In a joint statement published Wednesday, the two neighbouring countries agreed to give "fresh momentum" to diplomatic ties strained by cross-border terrorist activities and trafficking.
Pakistan and Afghanistan agreed to a "new beginning" to bilateral relations based on complete mutual trust and understanding, a joint statement said Wednesday.
The announcement came as Afghan foreign minister Rangin Dadfar Spanta concluded his two-day visit to Pakistan on Wednesday, his first since Pakistan elected a new government.
Spanta held talks with his Pakistani counterpart Shah Mahmood Qureshi and met President Pervez Musharraf and Prime Minister Yousaf Raza Gilani.
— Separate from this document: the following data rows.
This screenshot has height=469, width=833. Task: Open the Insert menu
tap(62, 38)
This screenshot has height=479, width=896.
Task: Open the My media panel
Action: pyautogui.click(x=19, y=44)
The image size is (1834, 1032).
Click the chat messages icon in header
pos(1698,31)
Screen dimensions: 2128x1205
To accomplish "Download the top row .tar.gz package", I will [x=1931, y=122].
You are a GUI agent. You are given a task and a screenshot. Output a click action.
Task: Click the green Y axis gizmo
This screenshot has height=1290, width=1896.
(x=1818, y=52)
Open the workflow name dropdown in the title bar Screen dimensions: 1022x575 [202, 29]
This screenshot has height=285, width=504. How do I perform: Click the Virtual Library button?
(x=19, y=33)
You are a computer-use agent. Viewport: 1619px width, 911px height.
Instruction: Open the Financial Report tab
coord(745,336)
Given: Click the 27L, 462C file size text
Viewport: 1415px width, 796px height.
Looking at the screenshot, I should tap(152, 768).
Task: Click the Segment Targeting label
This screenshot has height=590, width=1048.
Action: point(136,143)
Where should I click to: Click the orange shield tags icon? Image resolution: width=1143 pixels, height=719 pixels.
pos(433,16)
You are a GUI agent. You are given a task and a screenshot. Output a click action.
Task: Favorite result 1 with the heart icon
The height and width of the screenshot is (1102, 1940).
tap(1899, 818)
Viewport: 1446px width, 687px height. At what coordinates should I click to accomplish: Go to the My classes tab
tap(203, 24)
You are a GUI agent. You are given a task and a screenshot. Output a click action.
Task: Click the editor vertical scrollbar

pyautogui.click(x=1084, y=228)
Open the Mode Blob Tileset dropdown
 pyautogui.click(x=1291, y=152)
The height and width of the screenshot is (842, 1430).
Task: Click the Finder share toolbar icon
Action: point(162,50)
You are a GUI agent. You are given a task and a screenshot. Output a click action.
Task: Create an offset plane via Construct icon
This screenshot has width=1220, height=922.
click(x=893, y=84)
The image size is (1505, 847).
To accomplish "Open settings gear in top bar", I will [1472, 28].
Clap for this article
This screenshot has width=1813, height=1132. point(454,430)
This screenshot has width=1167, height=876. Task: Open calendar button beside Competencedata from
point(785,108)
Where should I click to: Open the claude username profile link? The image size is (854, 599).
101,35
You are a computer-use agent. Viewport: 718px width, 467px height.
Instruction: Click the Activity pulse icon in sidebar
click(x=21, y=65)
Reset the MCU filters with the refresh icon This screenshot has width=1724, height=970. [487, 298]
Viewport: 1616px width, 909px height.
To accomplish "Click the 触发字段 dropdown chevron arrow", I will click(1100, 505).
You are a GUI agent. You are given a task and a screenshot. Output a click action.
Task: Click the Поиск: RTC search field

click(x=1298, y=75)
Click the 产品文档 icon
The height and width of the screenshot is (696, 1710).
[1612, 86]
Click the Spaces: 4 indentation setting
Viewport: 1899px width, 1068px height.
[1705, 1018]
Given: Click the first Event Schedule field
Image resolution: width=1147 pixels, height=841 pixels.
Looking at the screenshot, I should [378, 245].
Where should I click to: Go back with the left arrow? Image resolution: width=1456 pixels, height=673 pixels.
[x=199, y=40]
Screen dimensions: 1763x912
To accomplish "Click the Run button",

"Both sides reaffirmed their resolve towards intensifying cooperation and coordination between the two nations in the fight against international terrorism and narcotics," said the statement issued after the visit.
It said "in order to achieve further success in this area, emphasis was put upon strengthening the established mechanisms between the two countries."
Ties between Pakistan and Afghanistan have been beset with a history of mistrust over their efforts to combat Taliban and Al-Qaeda militants under the aegis of the US-led "war on terror".
"The two foreign ministers expressed their satisfaction with the results of the last round of joint peace jirga (assembly) held in Kabul in August, and decided that the process should be given fresh momentum," the statement added.
Qureshi told his Afghan counterpart that "Pakistan would be soon nominating its members for a smaller Peace Jirga (Jirga-gai)", which will hold its first meeting in Islamabad.
The two sides also discussed ways to further accelerate development in the region and in Afghanistan.
"Both ministers agreed on the importance of convening the third regional economic cooperation conference on Afghanistan (RECCA) in Islamabad," the statement added.